DEINE AUFGABE: Gib aus dem Text über die Haftung von Online-Buchhändlern den Abschnitt von „Urheberrecht: Online-Buchhändler haftet“ bis einschließlich „gleichwohl nicht reagiert.“ wortgetreu aus.

VORGEGEBENER TEXT:
Urheberrecht: Online-Buchhändler haftet nicht für Rechtsverletzungen für vertriebene Bücher

Das OLG München (29 U 885/13) hat sich mit der Frage beschäftigt, ob ein Online-Buchhändler für Rechtsverletzungen haftet („abgemahnt werden kann“), die in von ihm vertriebenen eBooks aufgetreten sind. Im Ergebnis wurde eine anlasslose Haftung dann abgelehnt, wohl richtigerweise. Allerdings ist die Haftung nicht ausgeschlossen, sie steht nämlich dann im Raum, wenn der Buchhändler auf die (klare) Rechtsverletzung hingewiesen wurde und gleichwohl nicht reagiert.

Dabei setzt sich das OLG mit allen drei Haftungsmöglichkeiten auseinander:

Eine Haftung als Täter scheidet für das OLG München im Rahmen einer grundrechtlichen Abwägung aus. Das Gericht sieht ganz korrekt eine enorme Gefahr:

Diese verschuldensunabhängige Unterlassungshaftung hätte zur Folge, dass Buchhändler in unabsehbarer Weise der Gefahr von Abmahnungen wegen behaupteter Urheberrechtsverletzungen und der damit verbundenen Kostenbelastung ausgesetzt wären, die sich wegen des damit verbundenen immensen Aufwands – anders als etwa bei der Prüfung auf eine Verletzung fremder Werktitel i. S. d. § 5 Abs. 3 MarkenG – nicht in zumutbarer Weise durch eine Prüfung der angebotenen Bücher eingrenzen ließe und deshalb das Geschäftsmodell des breitgefächerten Angebots von Büchern jeder Art in Frage stellen könnte.

Im Hinblick auf die Rolle, die Buchhändler spielen, sieht das Gericht die Pressefreiheit (Art.5 GG) berührt. Daneben muss natürlich auch die Garantie des Eigentums (Art.14 GG) gesehen werden, wenn Urheberrechtsinhaber mit Rechtsverletzungen konfrontiert werden. Das Gericht sieht hier im Ergebnis ein „Haftungsregime“ das zur Sicherung aller Positionen etabliert werden muss. Dies gestaltet sich dann wie folgt:

Einem allgemeinen Interesse an der Tätigkeit eines Anbieters von Dienstleistungen im Internet kann – auch bei eigenen Rechtsverletzungen des Anbieters – dadurch Rechnung getragen werden, dass dessen Haftung auf solche Verstöße beschränkt wird, die begangen werden, nachdem er auf eine klare Rechtsverletzung hingewiesen worden ist […] Wirtschaftlich gesehen beschränkt sich die Privilegierung deshalb darauf, dass Buchhändler die Kosten für einen abmahnungsähnlichen ersten Hinweis auf die Rechtsverletzung nicht zu tragen haben, es ihnen aber im Anschluss daran obliegt, dem Hinweis entsprechende Urheberrechtsverletzungen zu unterbinden.

AUSZUG AUS EINTRÄGEN:
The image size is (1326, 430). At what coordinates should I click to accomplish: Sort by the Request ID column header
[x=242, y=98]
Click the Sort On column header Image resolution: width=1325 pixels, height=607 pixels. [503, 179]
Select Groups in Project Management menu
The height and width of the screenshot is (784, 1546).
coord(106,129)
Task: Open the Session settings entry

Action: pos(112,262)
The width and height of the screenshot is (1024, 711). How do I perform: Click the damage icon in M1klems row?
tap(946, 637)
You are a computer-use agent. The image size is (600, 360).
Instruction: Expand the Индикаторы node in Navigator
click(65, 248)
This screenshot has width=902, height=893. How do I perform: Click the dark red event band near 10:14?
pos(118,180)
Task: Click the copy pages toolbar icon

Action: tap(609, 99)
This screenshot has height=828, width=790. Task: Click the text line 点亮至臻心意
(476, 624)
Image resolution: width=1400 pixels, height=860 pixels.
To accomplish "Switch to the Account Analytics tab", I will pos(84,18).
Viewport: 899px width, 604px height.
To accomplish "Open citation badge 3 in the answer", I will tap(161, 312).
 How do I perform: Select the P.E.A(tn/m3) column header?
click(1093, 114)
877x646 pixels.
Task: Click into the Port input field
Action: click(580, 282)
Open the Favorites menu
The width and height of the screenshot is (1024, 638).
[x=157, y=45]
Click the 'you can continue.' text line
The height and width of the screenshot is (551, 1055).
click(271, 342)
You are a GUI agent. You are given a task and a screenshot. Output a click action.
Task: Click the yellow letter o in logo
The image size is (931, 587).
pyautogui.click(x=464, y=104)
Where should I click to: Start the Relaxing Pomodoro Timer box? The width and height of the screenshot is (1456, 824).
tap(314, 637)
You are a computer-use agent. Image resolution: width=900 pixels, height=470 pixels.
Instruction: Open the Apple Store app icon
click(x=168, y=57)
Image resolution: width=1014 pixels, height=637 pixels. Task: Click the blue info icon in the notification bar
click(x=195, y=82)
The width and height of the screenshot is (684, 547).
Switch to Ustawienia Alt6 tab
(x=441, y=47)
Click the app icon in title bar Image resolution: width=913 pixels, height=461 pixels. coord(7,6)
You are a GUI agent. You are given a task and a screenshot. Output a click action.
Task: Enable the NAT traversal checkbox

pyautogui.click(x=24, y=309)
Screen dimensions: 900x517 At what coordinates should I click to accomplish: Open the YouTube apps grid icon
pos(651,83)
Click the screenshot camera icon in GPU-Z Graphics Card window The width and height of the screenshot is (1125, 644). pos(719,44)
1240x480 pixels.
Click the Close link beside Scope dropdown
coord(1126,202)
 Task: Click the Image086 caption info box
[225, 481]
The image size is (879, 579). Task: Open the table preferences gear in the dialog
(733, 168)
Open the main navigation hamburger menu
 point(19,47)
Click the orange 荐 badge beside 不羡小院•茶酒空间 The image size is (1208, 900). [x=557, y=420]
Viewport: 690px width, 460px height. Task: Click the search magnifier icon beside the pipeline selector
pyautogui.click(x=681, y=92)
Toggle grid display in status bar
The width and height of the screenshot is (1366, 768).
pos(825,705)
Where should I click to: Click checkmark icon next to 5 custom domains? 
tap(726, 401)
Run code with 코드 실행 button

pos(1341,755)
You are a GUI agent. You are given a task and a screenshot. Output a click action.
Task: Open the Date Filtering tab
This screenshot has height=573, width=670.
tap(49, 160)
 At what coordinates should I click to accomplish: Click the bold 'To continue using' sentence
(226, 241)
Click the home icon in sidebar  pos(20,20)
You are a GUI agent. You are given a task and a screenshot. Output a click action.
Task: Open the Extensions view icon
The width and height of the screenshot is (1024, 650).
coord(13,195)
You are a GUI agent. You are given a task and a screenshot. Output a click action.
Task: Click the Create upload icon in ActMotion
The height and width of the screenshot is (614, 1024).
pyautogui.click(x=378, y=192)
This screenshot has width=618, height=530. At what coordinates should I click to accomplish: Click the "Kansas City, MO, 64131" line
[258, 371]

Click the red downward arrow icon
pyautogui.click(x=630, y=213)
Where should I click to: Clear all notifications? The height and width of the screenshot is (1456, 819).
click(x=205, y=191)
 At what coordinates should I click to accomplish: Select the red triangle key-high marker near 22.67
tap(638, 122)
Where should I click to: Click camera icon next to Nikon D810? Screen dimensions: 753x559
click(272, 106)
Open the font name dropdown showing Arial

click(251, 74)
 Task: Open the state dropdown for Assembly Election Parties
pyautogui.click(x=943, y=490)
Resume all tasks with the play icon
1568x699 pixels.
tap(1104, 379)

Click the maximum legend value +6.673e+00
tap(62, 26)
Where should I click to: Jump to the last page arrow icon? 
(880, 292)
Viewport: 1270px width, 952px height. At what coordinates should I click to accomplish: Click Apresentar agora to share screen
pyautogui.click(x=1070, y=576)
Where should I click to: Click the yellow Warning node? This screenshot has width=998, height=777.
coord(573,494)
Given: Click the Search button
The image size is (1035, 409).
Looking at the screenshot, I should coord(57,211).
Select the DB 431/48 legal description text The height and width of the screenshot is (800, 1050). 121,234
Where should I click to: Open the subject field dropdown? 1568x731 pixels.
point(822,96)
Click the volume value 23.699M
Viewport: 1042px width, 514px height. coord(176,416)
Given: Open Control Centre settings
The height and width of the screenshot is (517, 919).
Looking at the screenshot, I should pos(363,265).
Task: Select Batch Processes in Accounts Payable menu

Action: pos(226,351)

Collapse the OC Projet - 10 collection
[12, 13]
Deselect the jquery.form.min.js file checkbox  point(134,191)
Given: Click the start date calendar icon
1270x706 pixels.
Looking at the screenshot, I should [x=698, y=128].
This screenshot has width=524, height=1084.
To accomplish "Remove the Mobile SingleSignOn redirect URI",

ERLEDIGTE AUFGABE:
Urheberrecht: Online-Buchhändler haftet nicht für Rechtsverletzungen für vertriebene Bücher

Das OLG München (29 U 885/13) hat sich mit der Frage beschäftigt, ob ein Online-Buchhändler für Rechtsverletzungen haftet („abgemahnt werden kann“), die in von ihm vertriebenen eBooks aufgetreten sind. Im Ergebnis wurde eine anlasslose Haftung dann abgelehnt, wohl richtigerweise. Allerdings ist die Haftung nicht ausgeschlossen, sie steht nämlich dann im Raum, wenn der Buchhändler auf die (klare) Rechtsverletzung hingewiesen wurde und gleichwohl nicht reagiert.